Legal permanent residency can be abandoned if the foreign applicant is outside the US for long periods of time and/or does not treat the US as his or her primary home. If the legal permanent resident (LPR) leaves the country for more than six months there is a presumption that such status has been abandoned and the LPR must prove otherwise to US government authorities, including showing that the LPR has maintained the US as his or her primary home. Once the LPR has been outside the U.S. for more than one year, then the LPR will not be able to reenter with his or her alien registration card and the government will deem such status abandoned.
However, there are exceptions to this rule. First, if the LPR applies for a reentry permit before he or she leaves the U.S., then the LPR may reenter the U.S. with this document for up to two years from the date of his or her departure from the U.S. Second, if the LPR seeks readmission into the U.S. more than one year after his or her departure and did not apply for the reentry permit, then the LPR may be able to obtain a special immigrant visa at a U.S. consulate abroad. If the LPR will not return to the U.S. within two years, then the LPR will also need to obtain a special immigrant visa at a U.S. consulate abroad. When making an application for a special immigrant visa, the LPR must establish that he or she has not abandoned legal permanent residence and has still treated the US as his or her primary home while outside the U.S. Evidence of maintaining legal permanent residence in the U.S. includes filing resident tax returns; maintaining a valid driver’s license; holding credit cards and bank account/s and owning property.
The reentry permit does not guarantee the LPR’s readmission into the US. It merely certifies that the U.S. government has accepted the LPR’s trip as temporary, i.e., that the LPR maintained legal permanent residency despite a lengthy absence. As a result, if the LPR has a reentry permit, then the LPR cannot be denied readmission into the U.S. solely on the duration of his or her absence. However, the LPR may still be deemed inadmissible under some other ground of exclusion (e.g. commission of certain crimes). If the LPR fails to pay US residence income taxes (on his or her worldwide income, not just U.S. source income) during his or her period of absence, this demonstrates an intent contrary to the required intent of a legal permanent resident and the LPR may be considered to have abandoned legal permanent residency despite the reentry permit.

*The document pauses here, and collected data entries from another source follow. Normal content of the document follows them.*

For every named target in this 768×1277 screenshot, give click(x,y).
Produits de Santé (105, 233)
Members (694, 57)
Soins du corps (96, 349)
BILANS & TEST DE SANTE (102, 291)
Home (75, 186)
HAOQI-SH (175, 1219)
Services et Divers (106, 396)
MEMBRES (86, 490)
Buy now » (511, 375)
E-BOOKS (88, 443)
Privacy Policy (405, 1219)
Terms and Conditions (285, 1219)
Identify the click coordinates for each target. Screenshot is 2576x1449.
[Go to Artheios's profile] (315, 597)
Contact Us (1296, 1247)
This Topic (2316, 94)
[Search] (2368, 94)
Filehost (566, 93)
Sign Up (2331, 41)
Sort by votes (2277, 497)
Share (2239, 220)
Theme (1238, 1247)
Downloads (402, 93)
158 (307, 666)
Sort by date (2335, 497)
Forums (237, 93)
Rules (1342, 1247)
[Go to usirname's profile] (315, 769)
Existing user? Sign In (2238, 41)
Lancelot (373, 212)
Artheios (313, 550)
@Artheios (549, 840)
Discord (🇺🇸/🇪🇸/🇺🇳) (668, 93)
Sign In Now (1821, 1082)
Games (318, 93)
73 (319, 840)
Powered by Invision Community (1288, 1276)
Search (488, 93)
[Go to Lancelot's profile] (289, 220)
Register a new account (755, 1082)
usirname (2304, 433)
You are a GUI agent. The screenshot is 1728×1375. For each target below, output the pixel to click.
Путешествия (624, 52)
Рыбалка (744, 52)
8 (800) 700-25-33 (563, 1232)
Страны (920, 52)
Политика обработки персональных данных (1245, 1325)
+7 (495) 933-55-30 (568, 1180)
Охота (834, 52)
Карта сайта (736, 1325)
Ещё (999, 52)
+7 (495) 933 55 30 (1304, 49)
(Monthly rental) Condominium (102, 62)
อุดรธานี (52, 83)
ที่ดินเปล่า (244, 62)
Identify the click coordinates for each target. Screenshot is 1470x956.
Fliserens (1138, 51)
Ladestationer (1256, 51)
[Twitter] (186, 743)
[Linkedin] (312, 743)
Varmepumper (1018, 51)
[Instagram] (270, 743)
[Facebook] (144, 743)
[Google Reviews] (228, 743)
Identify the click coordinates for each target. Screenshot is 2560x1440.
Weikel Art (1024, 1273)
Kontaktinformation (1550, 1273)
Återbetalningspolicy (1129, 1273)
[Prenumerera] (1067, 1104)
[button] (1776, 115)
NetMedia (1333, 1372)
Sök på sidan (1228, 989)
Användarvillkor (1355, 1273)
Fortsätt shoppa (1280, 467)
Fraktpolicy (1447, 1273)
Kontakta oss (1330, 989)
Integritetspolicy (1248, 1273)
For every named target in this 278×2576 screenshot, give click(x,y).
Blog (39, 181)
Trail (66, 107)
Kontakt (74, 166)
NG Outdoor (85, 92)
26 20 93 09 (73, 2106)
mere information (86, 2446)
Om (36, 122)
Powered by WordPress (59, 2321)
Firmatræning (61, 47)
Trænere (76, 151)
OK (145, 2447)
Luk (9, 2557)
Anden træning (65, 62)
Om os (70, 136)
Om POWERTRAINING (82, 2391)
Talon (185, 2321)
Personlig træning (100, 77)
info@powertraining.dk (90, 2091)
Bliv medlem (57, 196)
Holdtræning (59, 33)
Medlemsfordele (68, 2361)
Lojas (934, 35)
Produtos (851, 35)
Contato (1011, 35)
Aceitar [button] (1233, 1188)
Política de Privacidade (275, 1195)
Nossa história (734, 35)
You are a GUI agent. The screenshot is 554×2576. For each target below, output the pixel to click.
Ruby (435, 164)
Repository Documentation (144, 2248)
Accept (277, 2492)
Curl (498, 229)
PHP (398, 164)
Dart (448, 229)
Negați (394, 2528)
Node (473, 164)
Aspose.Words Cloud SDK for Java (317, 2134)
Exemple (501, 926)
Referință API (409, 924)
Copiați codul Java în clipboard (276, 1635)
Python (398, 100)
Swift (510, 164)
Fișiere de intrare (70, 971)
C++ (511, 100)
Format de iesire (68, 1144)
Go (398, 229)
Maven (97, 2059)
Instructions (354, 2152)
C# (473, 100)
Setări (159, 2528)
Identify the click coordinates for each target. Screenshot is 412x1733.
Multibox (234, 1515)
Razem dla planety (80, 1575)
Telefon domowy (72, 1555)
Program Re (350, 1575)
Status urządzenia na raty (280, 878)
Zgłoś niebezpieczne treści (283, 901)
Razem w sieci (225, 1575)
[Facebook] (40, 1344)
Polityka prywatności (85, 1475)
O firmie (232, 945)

Also, if the LPR commits activity that deems him or her inadmissible to the US, then the LPR may be stopped at the border when trying to reenter the US. Grounds of inadmissibility include the commission of certain crimes. However, the LPR may be eligible for a waiver of the ground of inadmissibility. Also, after acquiring legal permanent residency, the LPR is still subject to removal (deportation) for certain activity, such as drug-related offenses, aggravated felonies, crimes of violence, etc. The LPR may be eligible for relief from removal should he or she be placed in removal proceedings. However, once the LPR becomes a U.S. citizen, then he or she will not be inadmissible at the border or removable for certain activity.
The LPR may apply for naturalization three months prior to five years after the approval date of your legal permanent residency. If the LPR obtained legal permanent residency based on marriage and continues to live with the spouse sponsor, then the LPR may apply three months prior to the three year anniversary. Applying for a reentry permit does not negate the effect of a lengthy absence on the LPR’s ability to meet the naturalization requirements. Two of the naturalization requirements are the maintenance of legal permanent residency during the requisite three or five-year period (maintaining the US as his or her primary home) and physical presence for at least half of the three or five-year period (with certain exceptions). An absence of fewer than six months does not break an LPR’s continuity of residence; an absence of six months or more but less than one year breaks the continuity of residence unless the LPR can provide a reasonable explanation for his or her absence (an overseas assignment is most uniformly accepted); and an absence of one year or more automatically breaks the continuity of legal permanent residence (with certain exceptions for employment abroad).
Finally, the foreign national should keep track of all trips made outside the US until becoming a US citizen. The naturalization application requires that the applicant note each and every trip made since becoming a legal permanent resident with the date the applicant left and the date the applicant returned and all of the countries visited.